I also like the premise of the book. Why has self-help become so popular -- not just in the US, but world-wide? But I had some concerns about the way the question was answered.

First, self-help is a very broad genre. If you think about it, any how-to book can be considered self-help, even "how to plant a greener lawn" or "how to de-clutter your home." So why not have books like "How to cope with difficult people" or "How to find a job you want.

Second, McGee chose an archeological method to evaluate self-help. She chose a collection of texts and analyzed the contents. This method makes sense if say, you turn up a collection of documents on a dig. It's the way many scholars evaluate documents associated with the founding of world religions.

But, as religious scholarship demonstrates, these methods can lead to distorted interpretations. Many scholars emphasize that contemporary readers of the current Bible would have recognized stories as myths and legends, not as absolute truth. \

Since many readers of self-help are alive and accessible, why not ask them how they read and apply self-help to their lives? I believe many readers of self-help read selectively and skeptically. I think readers embark on affirmations and create treasure maps in a playful sense of fun. I don't think most readers study these books with the author's intensity.

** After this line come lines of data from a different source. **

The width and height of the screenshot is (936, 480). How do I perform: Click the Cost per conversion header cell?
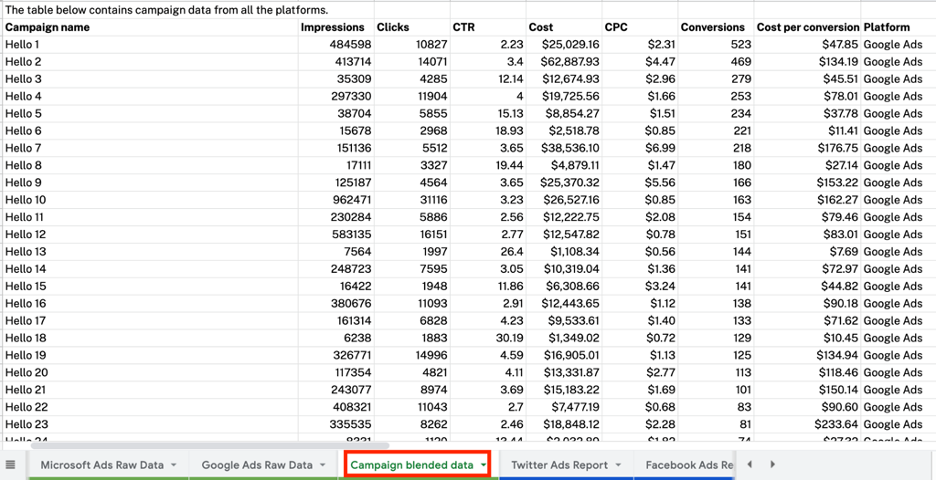pyautogui.click(x=807, y=27)
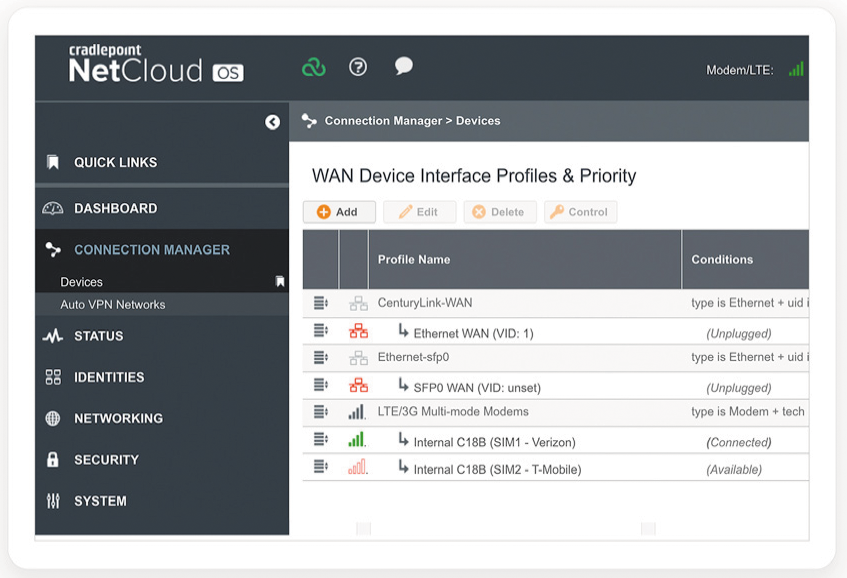
Task: Expand the Status menu section
Action: 98,336
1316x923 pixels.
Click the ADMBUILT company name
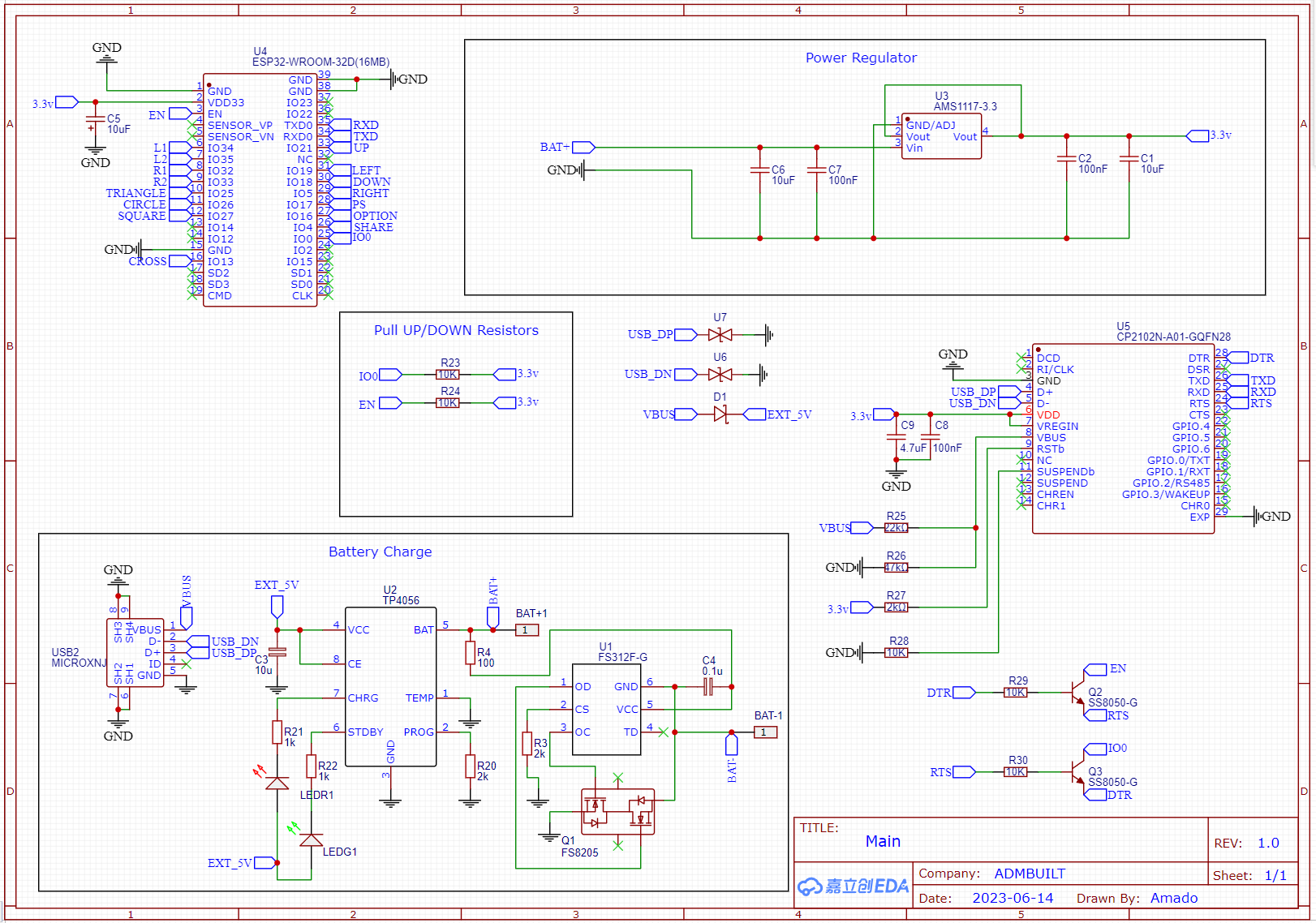click(x=1029, y=874)
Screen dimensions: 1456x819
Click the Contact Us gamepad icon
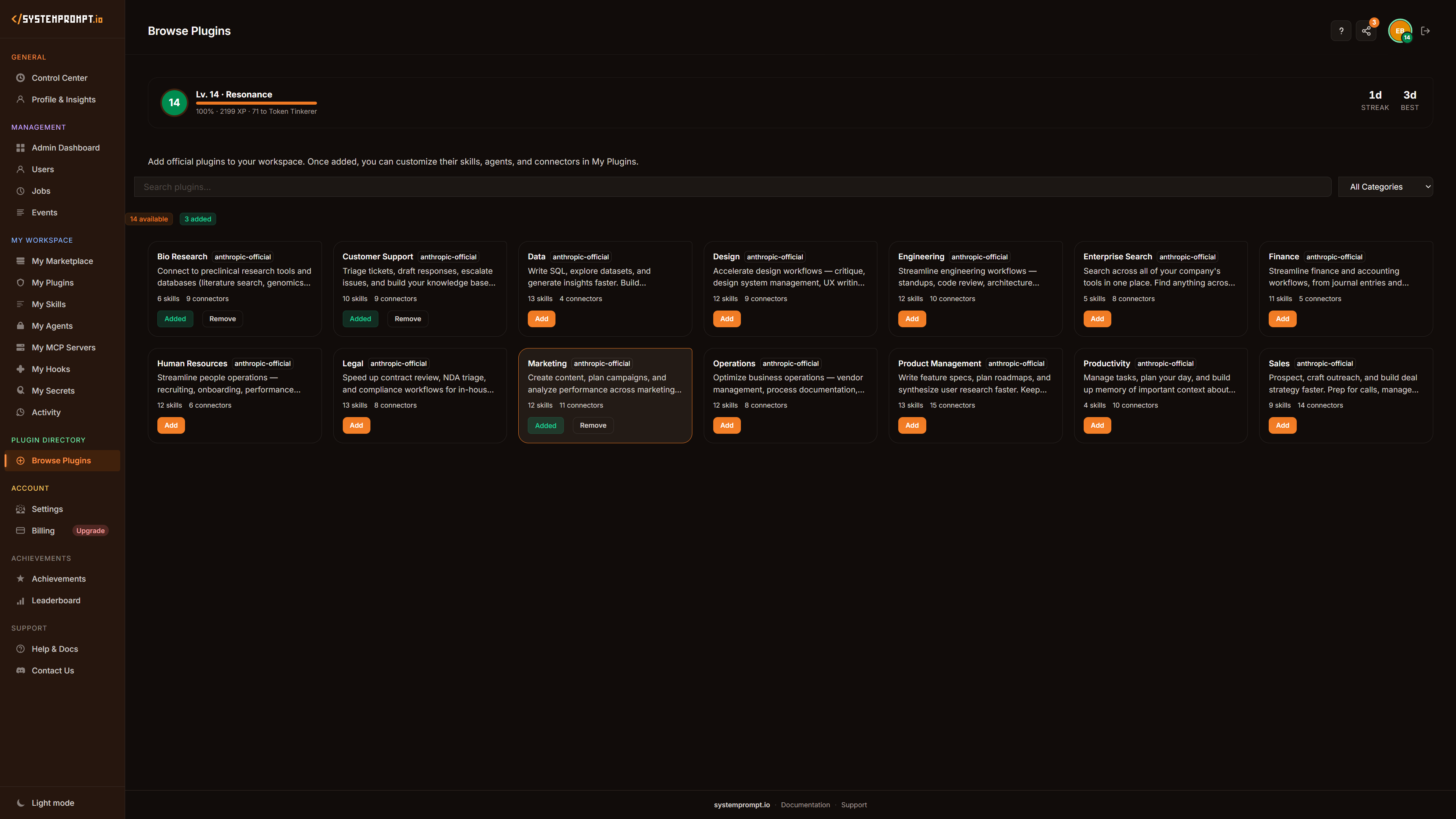20,670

And I think most readers (and certainly publishers) recognize the importance of packaging. These days, we've been conditioned by advertising to apply the puffery discount as we make choices and as we read. My own ebook "9 Steps to a new career" sells many more copies with a new title promising a 21-day "extreme career makeover."

Third, some of the author's examples seem misleading. For instance, McGee criticizes Sinetar's definition of "right livelihood" in her best-selling book, Do What You Love: The Money Will Follow.

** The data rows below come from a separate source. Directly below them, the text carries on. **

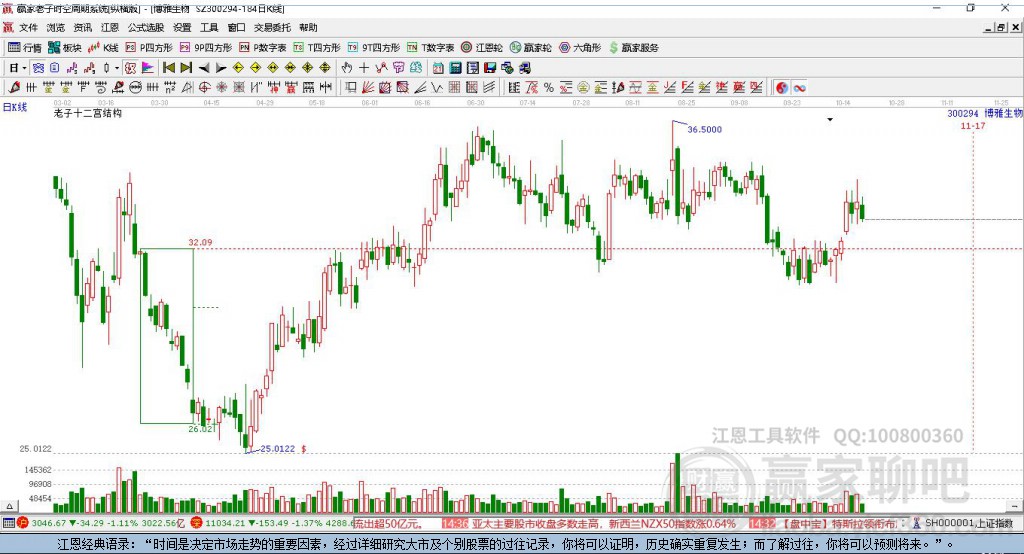Select the percent (%) retracement drawing tool
This screenshot has height=554, width=1024.
[549, 88]
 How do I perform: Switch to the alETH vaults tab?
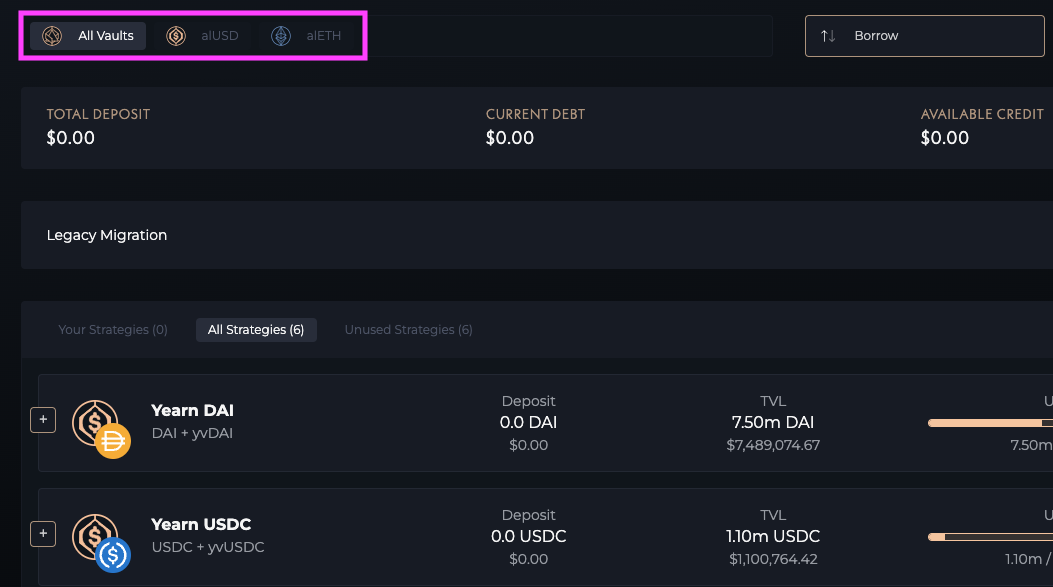pyautogui.click(x=323, y=36)
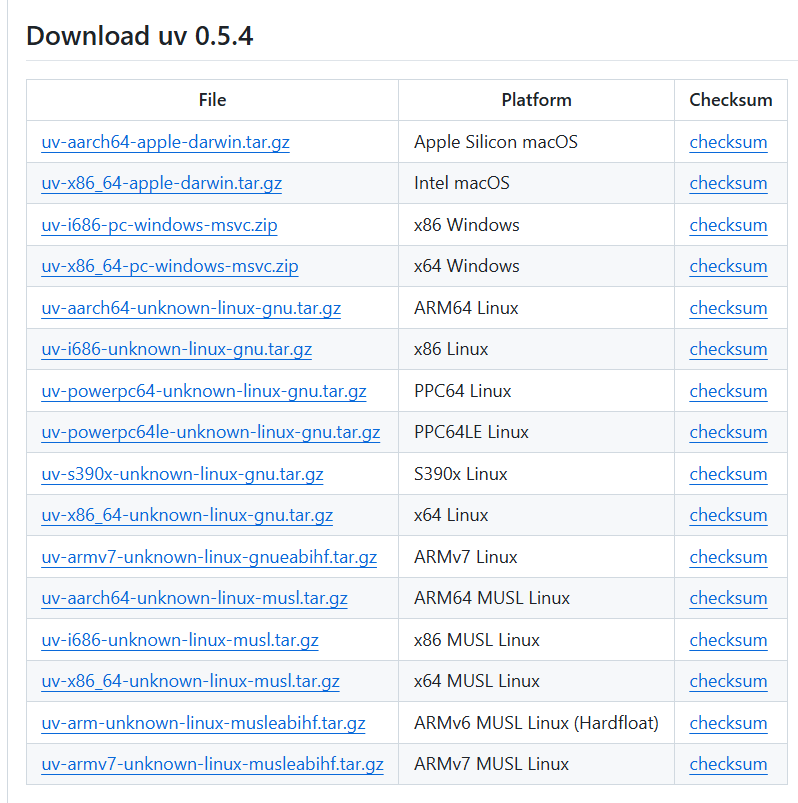This screenshot has width=798, height=803.
Task: Download uv-i686-unknown-linux-gnu.tar.gz
Action: coord(167,349)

Actually, Sinetar is one of the most grounded, down-to-earth writers around. She does refer to spirituality and vocation. But that's not woo-woo. In other books and tapes, she's very open about her commitment to Catholicism. An earlier book was about being a monk or mystic in the world.

If you read Do What You Love with care, her message really is, "Do what you love: the money will follow, but not very much or very fast." I've recommended her tapes of To Build the Life You Want, Create the Work You Love and The Mentor's Spirit.

McGee also criticizes Cheryl Richardson's appearance on Oprah. Cheryl's coach-y solutions don't seem to help an overworked, underpaid mom who holds dowon two jobs. True! But I find many coaches have trouble explaining that their approaches are targeted to a specific readership segment.

As I tell my own clients, you need to be at a certain comfort level before you can begin to consider a career change. When you're a few months away from welfare, you need to get back to basics. The harried mother won't benefit from Richardson's techniques...but she also won't benefit from fashion makeovers, power yoga classes or psychoanalysis.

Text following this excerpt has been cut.